"There's an article by him about the benefits of studying history which seems to be without satire, and his love of "the muse of history" as he puts it obviously stayed with him and is expressed later in life in hispoem posted here."
Indeed, James Austen writes without any satire, I think it's clear that he had a tin ear for it, and that JA knew it, and that's why there was more than a laughable trace of Mr. Collins's cluelessness and pomposity in him.
I assert that James’s comments are most noteworthy to Janeites as a prime subject for JA's satire, in that, e.g., the closest thing to his mentioning anything feminine in his comments on history, was his referring to science as a “she”! His attitude was the quintessence of the sort of male-written, male-centric and "bow wow strain of" history that JA lampooned in The History of England and critiqued more directly in Northanger Abbey and Persuasion.
James was an intelligent guy, and, I am sure, cannot have failed to realize that this 1789 essay of his was repeatedly in her satirical crosshairs. But, on a deeper level, I wonder if he ever realized that his kid sister, in writing her novels, was writing REAL history, the kind of implicit social history that would actually speak important and meaningful truth about everyday human life in the time in which they lived, truth that people living two centuries later would actually find value and insight in, when the pompous, verbose male histories of his time are today mostly gathering dust and are only read by professional historians.

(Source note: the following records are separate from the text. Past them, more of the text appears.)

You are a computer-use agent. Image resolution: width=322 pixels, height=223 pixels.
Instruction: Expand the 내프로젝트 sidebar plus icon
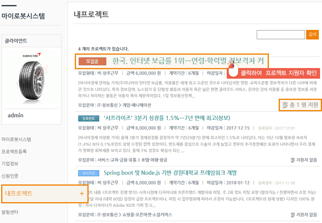[x=81, y=194]
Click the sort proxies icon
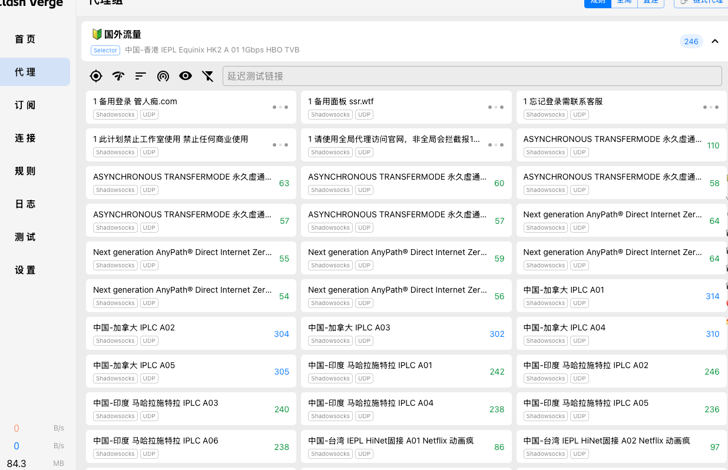 click(140, 76)
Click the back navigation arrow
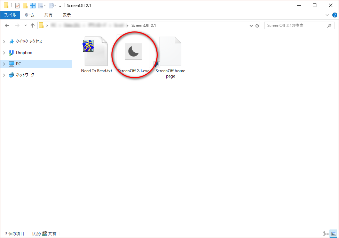 click(7, 25)
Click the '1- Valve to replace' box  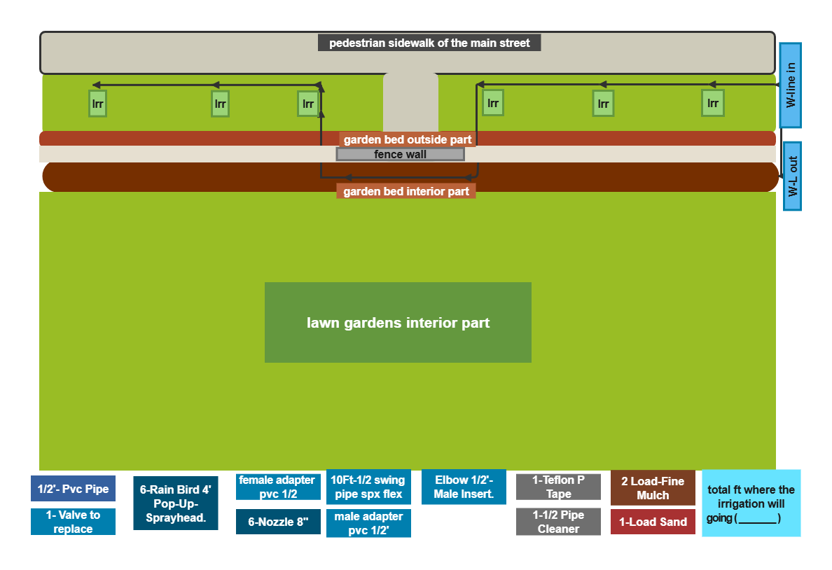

Here is a link for the full text of James's Loiterer issue, written when JA was 14. To me, it's like cotton candy--tastes good, undeniably well intentioned, but when you take a bite, you realize it's 99% (hot) air: I can just imagine JA reading it, and then, exerting maximum effort to keep her countenance, asking him "May I ask whether these important reflections proceed from the impulse of the moment, or are the result of previous study?"